Du 10 au 18 mai 2024 au Théâtre des Bouffes du Nord.
La Cachette par le Baro d’evel.
Un essai, une tentative d’éprouver « ailleurs » ou « autrement » la vie.
Camille Decourtye et Blaï Mateu Trias ont rencontré le guitariste Nicolas Lafourest pour la création de Bestias, une collaboration musicale de qualité poursuivie aujourd’hui sur des pistes musicales d’intense acuité créative. Le groupe La Cachette est un projet parallèle aux créations de Baro d’evel, un concert mis en scène plutôt qu’un spectacle musical.
L’exigence d’authenticité musicale rassemble ce trio dans des espaces sonores où, entre autres, les chansons - anglais, espagnol, français - de Camille Decourtye- exposent la mise en majesté et à nu d’un état existentiel partagé par tous, la mise en scène d’une émotion qu’accompagnent la guitare électrique, la voix, l’harmonium et la percussion.
Ces spectacle poétique et humaniste se tient à la lisière mouvante du cirque, de la musique, de la contorsion et de la danse et des arts plastiques, grâce à la présence significative des deux maîtres d’un ballet inédit, la chanteuse déjà citée et Blaï Mateu Trias. La première raconte que le second, lors du confinement, s’est lancé dans la poterie, s’essayant à mouler vases et amphores, d’abord ratés avant de trouver forme, une patience dont rend compte la narratrice moqueuse alors que le potier crée sous nos yeux.
Voici pour la reconnaissance d’un théâtre d’objet inédit qui fait corps avec les corps.
Les créateurs explorent de nouveaux univers musicaux, les pratiques fondatrices de Baro d’evel engageant le corps, la voix et le rythme, le travail sur la matière et la transformation des espaces, au service d’une adresse amicale et sincère au public attentif.
Cette Cachette de Baro d’evel est ouverte à tous, une boîte noire fermée posée sur la scène que les complices Blaï Mateu Trias et Nicolas Lafourest ouvrent en dévoilant les trois pans de la structure, de grands tableaux scolaires d’ardoise. Au sol, des rangées de pots divers et d’amphores, les créations évoquées du mouleur et à vendre après le spectacle, ironise Camille Decourtye.

• Consigne
Rédigez la suite du compte rendu ci-dessus consacré à La Cachette du Baro d’evel, en partant de sa dernière phrase.

• Données fournies

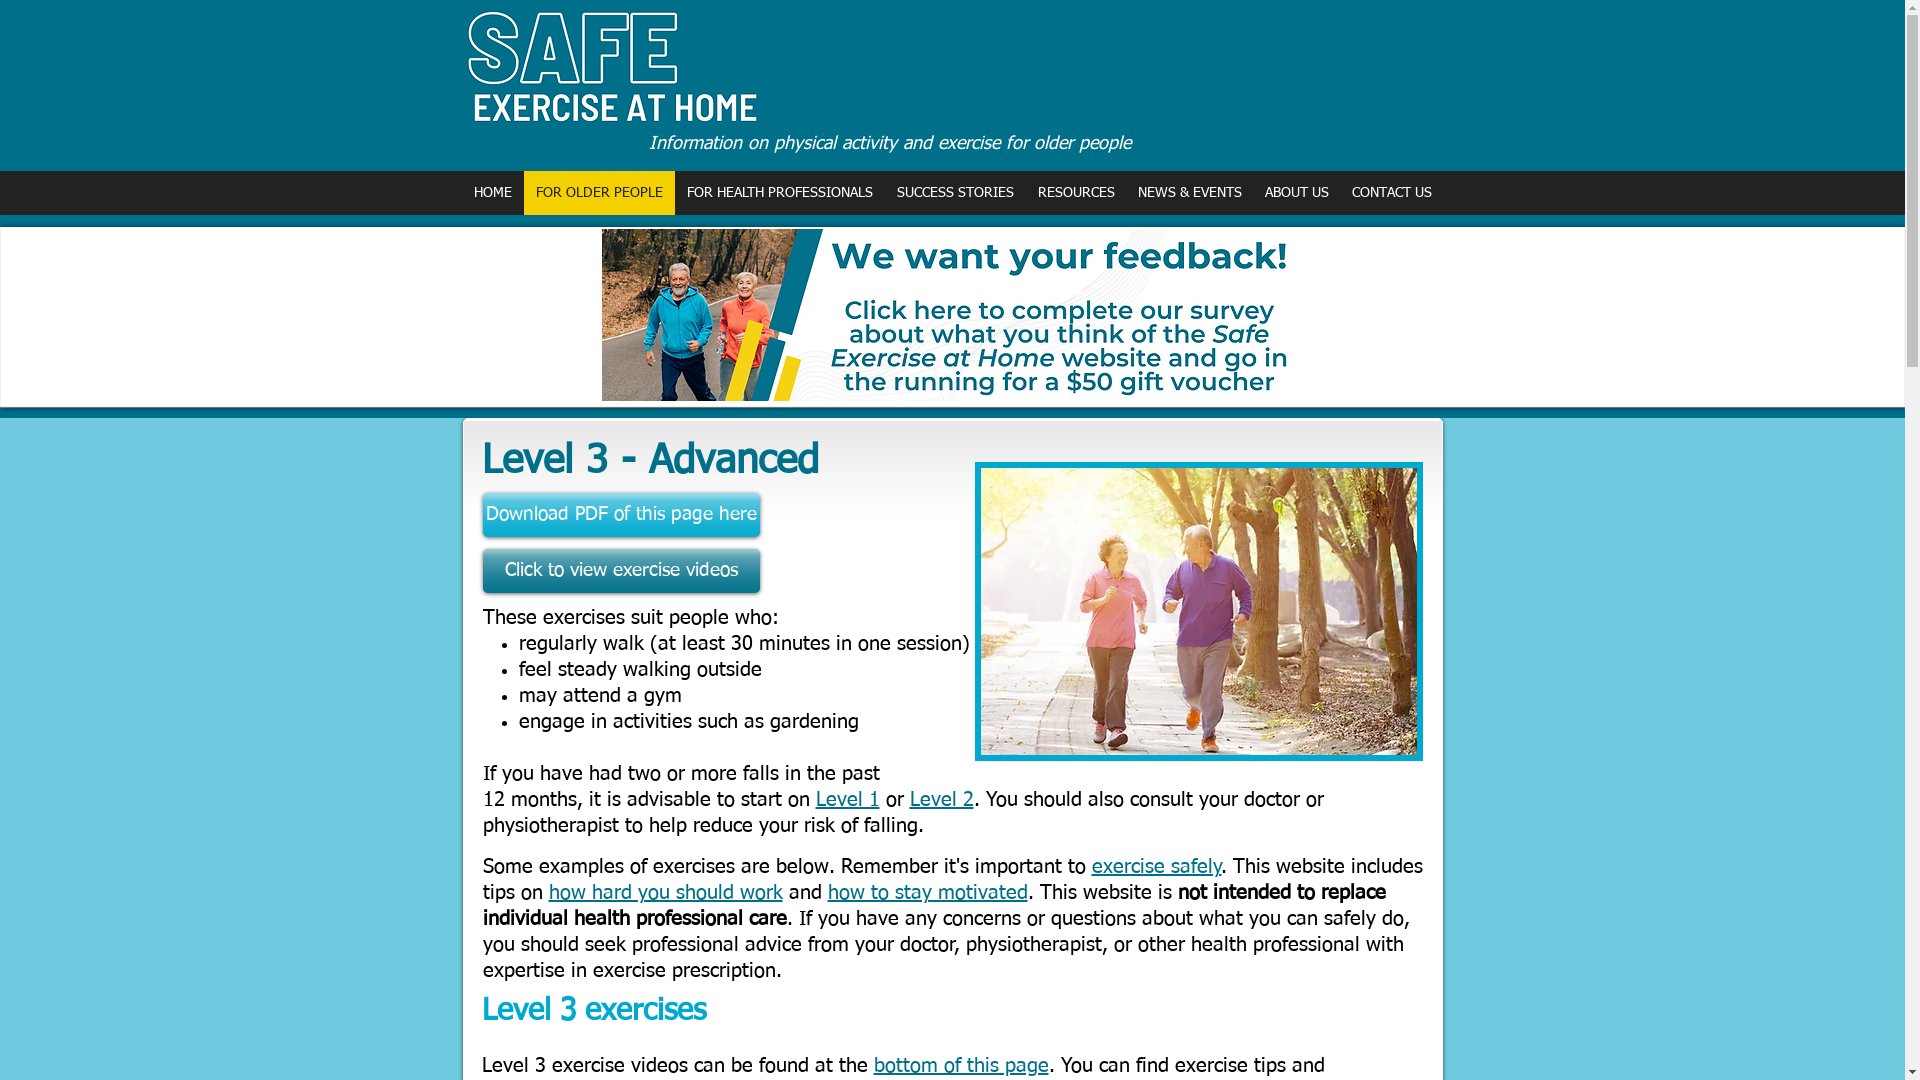 This screenshot has width=1920, height=1080. What do you see at coordinates (1189, 192) in the screenshot?
I see `'NEWS & EVENTS'` at bounding box center [1189, 192].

• Réponse
Voilà que les artistes masculins les rangent sur les côtés pour libérer l’espace scénique tandis que la chanteuse joue de son instrument à vent, harmonium, bourdon indien ou Shruti box avec soufflet et bourdon… Un refuge d’intimité poétique ressourcée qui retrouve la beauté de la vie.
Sous la guitare de Nicolas Lafourest, les pleurs, la déploration mélancolique, les grondements sourds ou les envols fulgurants de la voix profonde de l’interprète lumineuse, les mimiques et la gestuelle comique et loufoque du partenaire masculin, les regards émerveillés sont guidés par la concordance exacte de tous ces arts scéniques : pitrerie des artistes qui s’adonnent à un long baiser en roulant par terre. Auparavant et ensuite, ils battent la mesure de leurs pieds tapés sur le sol, en quête du rythme tonique.
Des états d’âme issus de la confrontation avec le monde qui va plutôt mal, il est vrai, en ce moment où l’on voudrait bien faire communauté malgré tout, mais où on est relégué à être soi. Telle est La Cachette à préserver où l’on puisse, dans l’urgence d’un monde précipité et chaotique, reprendre un peu de souffle et faire retour en son for intérieur. Se retrouver avec l’autre, avec qui on partage ici et là une expérience existentielle unique.
Un essai, une tentative d’éprouver « ailleurs » ou « autrement » la vie.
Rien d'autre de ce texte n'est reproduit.